Exercise task:
Recast the lines from the line with "Task: Click the silver rivet at the clutch plate's bottom" to the line with "Action: click(x=65, y=165)" as a JSON list of strings, one string per line, with blank lines skipped. Leave the pictures out of your answer.

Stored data
:::

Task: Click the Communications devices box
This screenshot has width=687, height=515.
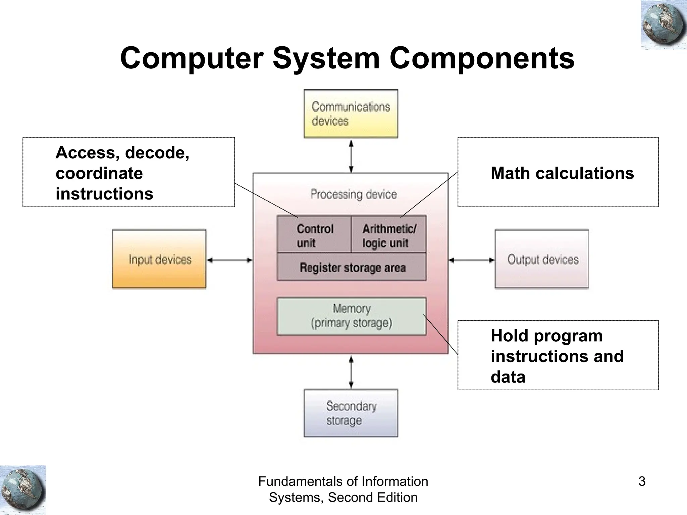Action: coord(351,114)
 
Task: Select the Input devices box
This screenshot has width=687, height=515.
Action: coord(159,259)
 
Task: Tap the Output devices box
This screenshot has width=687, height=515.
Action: coord(541,259)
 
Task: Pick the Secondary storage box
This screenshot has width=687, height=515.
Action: coord(351,413)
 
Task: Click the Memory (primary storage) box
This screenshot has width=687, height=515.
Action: coord(351,316)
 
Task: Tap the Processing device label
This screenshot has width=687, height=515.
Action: coord(354,194)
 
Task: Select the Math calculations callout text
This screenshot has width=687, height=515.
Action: coord(562,173)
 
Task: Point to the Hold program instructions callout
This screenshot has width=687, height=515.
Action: coord(557,356)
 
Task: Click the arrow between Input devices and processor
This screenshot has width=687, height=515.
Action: coord(229,260)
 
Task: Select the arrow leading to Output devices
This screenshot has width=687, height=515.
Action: coord(472,260)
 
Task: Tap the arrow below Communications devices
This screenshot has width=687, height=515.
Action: coord(351,156)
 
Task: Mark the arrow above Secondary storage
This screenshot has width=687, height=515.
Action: coord(351,372)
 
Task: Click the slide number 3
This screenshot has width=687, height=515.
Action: coord(642,481)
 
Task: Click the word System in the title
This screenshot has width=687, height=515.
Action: coord(326,58)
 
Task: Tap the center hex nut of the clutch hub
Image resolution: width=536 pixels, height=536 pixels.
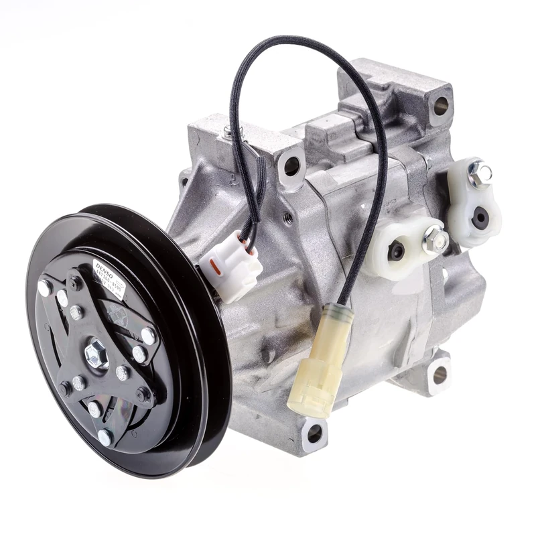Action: click(96, 353)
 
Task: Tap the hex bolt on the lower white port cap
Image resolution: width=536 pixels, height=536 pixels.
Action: click(436, 238)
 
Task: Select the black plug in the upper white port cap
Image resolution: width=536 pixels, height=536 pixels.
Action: click(480, 216)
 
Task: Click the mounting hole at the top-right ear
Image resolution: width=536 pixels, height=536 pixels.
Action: click(441, 105)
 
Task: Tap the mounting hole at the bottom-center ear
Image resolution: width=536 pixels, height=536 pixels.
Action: click(314, 433)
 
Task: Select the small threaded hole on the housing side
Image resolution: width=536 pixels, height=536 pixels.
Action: click(289, 216)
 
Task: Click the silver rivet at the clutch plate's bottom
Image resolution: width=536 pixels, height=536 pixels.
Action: click(105, 438)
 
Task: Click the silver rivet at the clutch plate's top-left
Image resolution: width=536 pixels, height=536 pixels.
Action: click(45, 288)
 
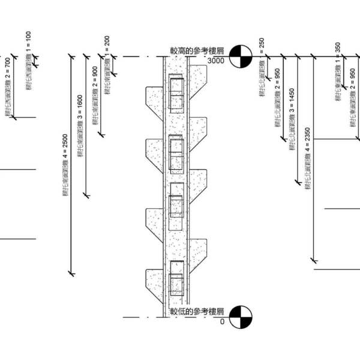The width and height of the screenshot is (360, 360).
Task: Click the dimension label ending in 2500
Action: click(x=65, y=165)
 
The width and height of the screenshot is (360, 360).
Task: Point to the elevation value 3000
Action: click(x=215, y=61)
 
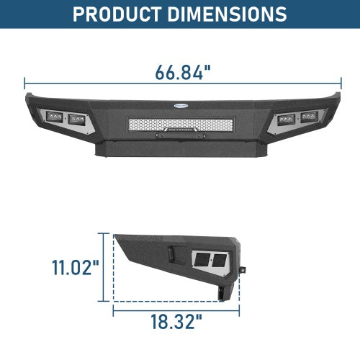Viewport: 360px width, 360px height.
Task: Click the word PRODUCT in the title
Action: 122,14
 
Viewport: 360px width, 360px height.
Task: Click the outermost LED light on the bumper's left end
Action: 54,116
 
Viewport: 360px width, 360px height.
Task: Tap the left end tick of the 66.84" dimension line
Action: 25,83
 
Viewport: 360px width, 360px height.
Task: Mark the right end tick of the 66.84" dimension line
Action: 336,83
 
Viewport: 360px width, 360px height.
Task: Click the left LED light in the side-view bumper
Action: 202,260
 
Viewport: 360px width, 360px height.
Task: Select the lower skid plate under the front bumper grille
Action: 179,150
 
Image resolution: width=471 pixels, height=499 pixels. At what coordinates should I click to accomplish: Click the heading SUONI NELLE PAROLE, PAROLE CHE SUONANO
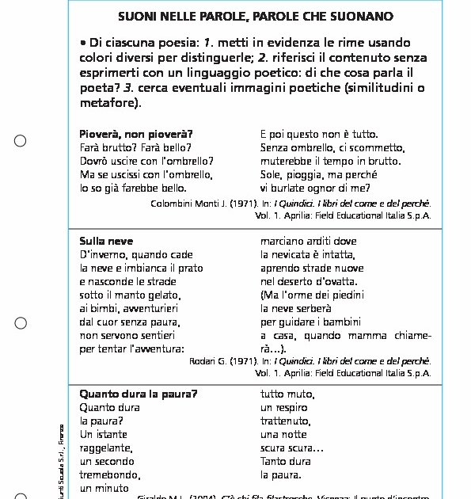[255, 16]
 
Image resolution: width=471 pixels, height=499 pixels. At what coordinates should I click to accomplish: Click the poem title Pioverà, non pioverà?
[136, 134]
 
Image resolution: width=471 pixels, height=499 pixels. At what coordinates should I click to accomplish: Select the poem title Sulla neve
[106, 241]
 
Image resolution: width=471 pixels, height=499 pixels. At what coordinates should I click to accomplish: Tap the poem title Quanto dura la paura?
[139, 394]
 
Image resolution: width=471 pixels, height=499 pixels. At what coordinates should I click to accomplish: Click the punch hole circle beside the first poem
[21, 141]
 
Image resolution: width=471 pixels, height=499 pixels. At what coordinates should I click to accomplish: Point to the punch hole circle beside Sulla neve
[21, 323]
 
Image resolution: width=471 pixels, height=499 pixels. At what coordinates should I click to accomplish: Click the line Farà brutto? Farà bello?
[135, 147]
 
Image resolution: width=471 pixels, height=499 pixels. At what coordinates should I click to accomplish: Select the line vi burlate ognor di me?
[315, 188]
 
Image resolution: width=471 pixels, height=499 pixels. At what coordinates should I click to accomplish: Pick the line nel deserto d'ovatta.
[306, 281]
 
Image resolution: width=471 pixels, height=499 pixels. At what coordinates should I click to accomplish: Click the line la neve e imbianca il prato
[141, 268]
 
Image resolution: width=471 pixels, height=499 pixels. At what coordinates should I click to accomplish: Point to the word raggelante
[105, 448]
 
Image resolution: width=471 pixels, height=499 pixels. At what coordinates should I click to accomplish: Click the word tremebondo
[109, 474]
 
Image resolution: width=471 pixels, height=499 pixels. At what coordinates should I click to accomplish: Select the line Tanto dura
[286, 461]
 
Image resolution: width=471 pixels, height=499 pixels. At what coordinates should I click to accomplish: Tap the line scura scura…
[291, 448]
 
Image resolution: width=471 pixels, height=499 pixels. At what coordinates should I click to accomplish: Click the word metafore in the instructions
[107, 102]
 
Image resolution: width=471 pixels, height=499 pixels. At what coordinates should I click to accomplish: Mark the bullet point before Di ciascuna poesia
[83, 42]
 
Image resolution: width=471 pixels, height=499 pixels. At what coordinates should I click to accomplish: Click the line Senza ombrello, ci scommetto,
[332, 147]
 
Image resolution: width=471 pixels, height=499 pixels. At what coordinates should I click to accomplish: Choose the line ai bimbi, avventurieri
[130, 308]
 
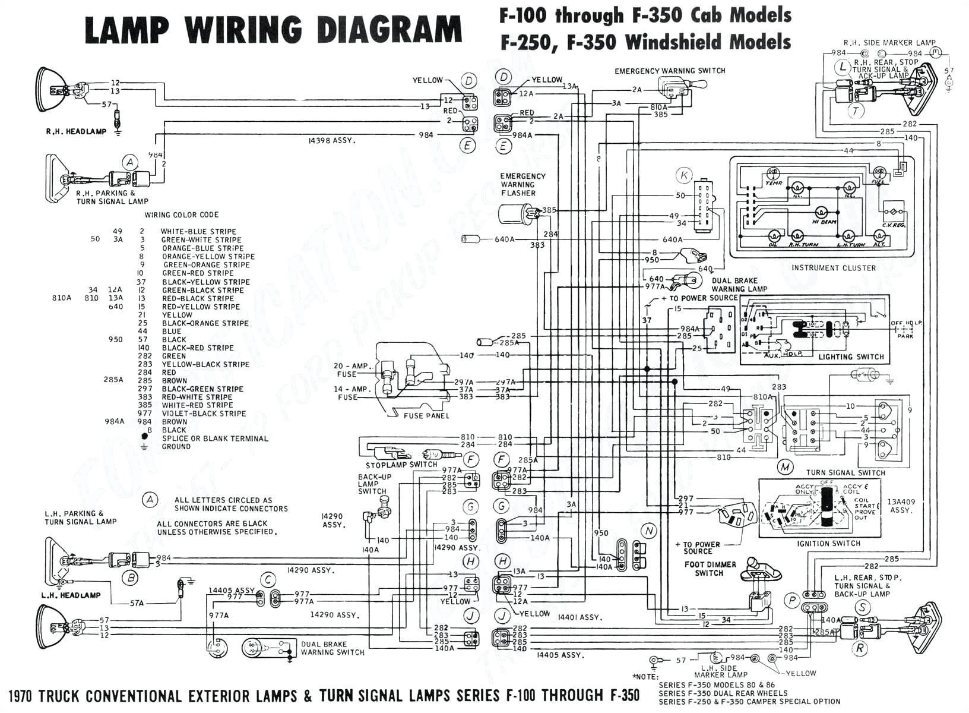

:::

The output:
[
  "Task: Click the silver rivet at the clutch plate's bottom",
  "Image resolution: width=536 pixels, height=536 pixels.",
  "Action: click(105, 438)",
  "Task: Click the silver rivet at the clutch plate's top-left",
  "Image resolution: width=536 pixels, height=536 pixels.",
  "Action: click(45, 288)",
  "The width and height of the screenshot is (360, 360).",
  "Task: Click the dimension label ending in 2500",
  "Action: click(x=65, y=165)"
]